Tamoxifen (TAM), a nonsteroidal anticancer agent, is used in the treatment of breast cancer. In the current study, we investigated whether TAM induces apoptosis in tumor cells by altering the expression of Fas and Fas ligand (FasL).


Several tumor cell lines were used to test the ability of TAM to induce apoptosis, which was studied using the TUNEL assay. The effect of TAM on the expression of Fas and FasL was analyzed using a flow cytometer.

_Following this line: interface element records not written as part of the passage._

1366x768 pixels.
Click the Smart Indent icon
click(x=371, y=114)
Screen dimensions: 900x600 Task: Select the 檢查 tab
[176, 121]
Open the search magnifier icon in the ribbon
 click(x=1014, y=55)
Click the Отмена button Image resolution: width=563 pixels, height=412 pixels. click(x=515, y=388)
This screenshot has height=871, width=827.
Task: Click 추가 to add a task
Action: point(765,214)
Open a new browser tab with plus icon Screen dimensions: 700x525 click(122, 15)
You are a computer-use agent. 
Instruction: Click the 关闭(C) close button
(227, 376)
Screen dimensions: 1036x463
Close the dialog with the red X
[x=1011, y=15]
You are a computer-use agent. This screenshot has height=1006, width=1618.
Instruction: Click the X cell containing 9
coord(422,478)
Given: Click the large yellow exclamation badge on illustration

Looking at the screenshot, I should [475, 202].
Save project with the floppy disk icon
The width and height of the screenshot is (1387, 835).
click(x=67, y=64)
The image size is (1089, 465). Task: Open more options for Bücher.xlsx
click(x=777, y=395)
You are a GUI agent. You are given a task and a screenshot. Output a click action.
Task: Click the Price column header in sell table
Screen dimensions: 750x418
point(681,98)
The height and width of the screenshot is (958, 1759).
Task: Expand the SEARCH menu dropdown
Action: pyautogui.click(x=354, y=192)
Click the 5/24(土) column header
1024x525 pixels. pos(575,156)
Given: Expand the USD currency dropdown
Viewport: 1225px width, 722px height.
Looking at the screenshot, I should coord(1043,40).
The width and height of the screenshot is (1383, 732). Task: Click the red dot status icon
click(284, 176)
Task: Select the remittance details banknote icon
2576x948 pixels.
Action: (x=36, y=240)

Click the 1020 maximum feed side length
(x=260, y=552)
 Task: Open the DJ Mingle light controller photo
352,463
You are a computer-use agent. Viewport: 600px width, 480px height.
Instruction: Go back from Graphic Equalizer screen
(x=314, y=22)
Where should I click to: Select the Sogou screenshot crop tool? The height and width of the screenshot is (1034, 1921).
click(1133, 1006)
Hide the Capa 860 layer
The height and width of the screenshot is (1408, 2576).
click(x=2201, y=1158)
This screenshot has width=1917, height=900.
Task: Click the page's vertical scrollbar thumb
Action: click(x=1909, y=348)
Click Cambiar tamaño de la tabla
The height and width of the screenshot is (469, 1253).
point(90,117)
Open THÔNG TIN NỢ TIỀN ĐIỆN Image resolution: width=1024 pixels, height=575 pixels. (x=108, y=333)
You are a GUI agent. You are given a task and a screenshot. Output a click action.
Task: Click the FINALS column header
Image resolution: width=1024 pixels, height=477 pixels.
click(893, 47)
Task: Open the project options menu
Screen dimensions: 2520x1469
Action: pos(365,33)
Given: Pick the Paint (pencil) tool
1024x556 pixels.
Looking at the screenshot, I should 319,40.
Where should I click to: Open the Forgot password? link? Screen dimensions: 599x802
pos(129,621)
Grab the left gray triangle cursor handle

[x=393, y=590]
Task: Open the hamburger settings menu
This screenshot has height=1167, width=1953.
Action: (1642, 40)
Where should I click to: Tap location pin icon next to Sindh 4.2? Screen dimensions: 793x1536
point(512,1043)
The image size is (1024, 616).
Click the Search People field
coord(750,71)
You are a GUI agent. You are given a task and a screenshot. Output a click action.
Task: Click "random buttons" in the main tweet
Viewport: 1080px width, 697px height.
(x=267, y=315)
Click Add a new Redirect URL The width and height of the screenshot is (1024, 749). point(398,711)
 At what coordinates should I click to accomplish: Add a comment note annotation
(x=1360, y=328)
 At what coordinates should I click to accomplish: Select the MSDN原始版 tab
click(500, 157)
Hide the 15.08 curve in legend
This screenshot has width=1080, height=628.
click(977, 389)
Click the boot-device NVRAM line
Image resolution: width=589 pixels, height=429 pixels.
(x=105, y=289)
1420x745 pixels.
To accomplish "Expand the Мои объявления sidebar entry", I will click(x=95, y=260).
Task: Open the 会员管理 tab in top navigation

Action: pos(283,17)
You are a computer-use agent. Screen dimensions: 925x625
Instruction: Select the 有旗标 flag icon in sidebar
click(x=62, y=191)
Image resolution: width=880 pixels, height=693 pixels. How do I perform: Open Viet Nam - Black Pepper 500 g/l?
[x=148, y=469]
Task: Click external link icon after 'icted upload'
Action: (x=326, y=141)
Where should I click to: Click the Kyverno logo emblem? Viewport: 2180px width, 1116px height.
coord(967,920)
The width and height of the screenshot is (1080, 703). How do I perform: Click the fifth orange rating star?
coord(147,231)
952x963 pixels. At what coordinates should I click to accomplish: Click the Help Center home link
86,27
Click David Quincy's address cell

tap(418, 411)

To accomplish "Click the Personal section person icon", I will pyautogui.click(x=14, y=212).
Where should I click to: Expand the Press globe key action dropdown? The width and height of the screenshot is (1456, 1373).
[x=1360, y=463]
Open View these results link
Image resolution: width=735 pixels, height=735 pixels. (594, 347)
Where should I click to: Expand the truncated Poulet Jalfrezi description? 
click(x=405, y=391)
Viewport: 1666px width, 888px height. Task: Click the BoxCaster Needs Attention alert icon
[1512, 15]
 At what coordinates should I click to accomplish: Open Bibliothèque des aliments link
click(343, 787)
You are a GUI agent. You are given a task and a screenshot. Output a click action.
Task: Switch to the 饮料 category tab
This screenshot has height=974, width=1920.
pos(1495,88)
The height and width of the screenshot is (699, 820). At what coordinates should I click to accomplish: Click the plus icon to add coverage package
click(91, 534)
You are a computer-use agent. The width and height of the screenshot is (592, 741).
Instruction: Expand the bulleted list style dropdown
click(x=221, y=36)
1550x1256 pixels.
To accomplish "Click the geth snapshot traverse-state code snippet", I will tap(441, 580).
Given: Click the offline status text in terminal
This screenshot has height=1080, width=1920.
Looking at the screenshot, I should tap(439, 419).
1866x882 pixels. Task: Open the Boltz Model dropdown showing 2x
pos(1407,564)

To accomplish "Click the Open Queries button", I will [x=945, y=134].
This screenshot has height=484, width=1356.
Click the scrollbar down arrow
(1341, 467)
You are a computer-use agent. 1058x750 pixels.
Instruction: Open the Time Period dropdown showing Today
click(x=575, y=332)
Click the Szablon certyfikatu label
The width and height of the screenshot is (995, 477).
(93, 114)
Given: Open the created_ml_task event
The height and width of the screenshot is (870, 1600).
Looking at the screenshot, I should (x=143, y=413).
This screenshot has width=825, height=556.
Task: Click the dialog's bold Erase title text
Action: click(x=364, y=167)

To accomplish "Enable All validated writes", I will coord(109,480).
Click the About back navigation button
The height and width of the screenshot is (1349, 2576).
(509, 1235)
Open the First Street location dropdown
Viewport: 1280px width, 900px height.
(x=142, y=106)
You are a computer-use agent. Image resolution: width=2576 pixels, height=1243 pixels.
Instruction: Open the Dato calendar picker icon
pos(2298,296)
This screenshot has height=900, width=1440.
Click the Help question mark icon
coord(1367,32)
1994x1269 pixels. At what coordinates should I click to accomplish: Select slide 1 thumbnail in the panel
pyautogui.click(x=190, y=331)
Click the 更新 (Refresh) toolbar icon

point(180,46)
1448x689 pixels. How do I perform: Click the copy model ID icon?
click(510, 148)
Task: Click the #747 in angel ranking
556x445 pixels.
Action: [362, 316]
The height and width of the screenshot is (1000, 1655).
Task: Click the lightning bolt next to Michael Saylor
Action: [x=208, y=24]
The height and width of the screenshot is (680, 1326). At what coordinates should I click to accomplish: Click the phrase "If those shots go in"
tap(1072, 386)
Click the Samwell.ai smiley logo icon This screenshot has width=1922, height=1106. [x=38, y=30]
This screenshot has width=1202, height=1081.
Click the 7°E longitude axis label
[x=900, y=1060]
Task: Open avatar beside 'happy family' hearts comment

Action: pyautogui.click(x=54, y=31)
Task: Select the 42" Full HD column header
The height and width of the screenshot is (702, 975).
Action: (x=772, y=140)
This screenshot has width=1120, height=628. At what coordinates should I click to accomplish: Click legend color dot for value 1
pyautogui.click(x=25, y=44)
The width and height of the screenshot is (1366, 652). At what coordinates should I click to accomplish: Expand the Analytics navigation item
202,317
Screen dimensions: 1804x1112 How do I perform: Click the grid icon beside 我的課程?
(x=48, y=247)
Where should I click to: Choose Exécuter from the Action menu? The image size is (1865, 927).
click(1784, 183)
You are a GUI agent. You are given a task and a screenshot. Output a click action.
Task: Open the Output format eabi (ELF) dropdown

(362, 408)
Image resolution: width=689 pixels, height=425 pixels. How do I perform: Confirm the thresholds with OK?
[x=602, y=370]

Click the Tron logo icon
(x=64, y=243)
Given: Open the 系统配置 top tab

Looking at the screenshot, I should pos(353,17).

TAM was found to suppress the growth of an estrogen receptor-positive human mammary tumor cell line (T-47D) by inducing apoptosis. Interestingly, TAM also induced apoptosis in an estrogen receptor-negative murine T cell lymphoma cell line, EL-4. The ability of TAM to induce apoptosis in T-47D and EL-4 tumor cells correlated with the increased expression of FasL but not Fas on the tumor cells. Similar to TAM, a metalloproteinase (MP) inhibitor, which is known to increase the expression of membrane-bound FasL, was found to induce apoptosis in both T-47D and EL-4 tumor cells by increasing the expression of FasL but not Fas. Furthermore, both TAM and the MP inhibitor failed to induce apoptosis in L1210 tumor cell lines that failed to express FasL.


The current study demonstrates that TAM can induce apoptosis in Fas(+) tumor cells by upregulating FasL.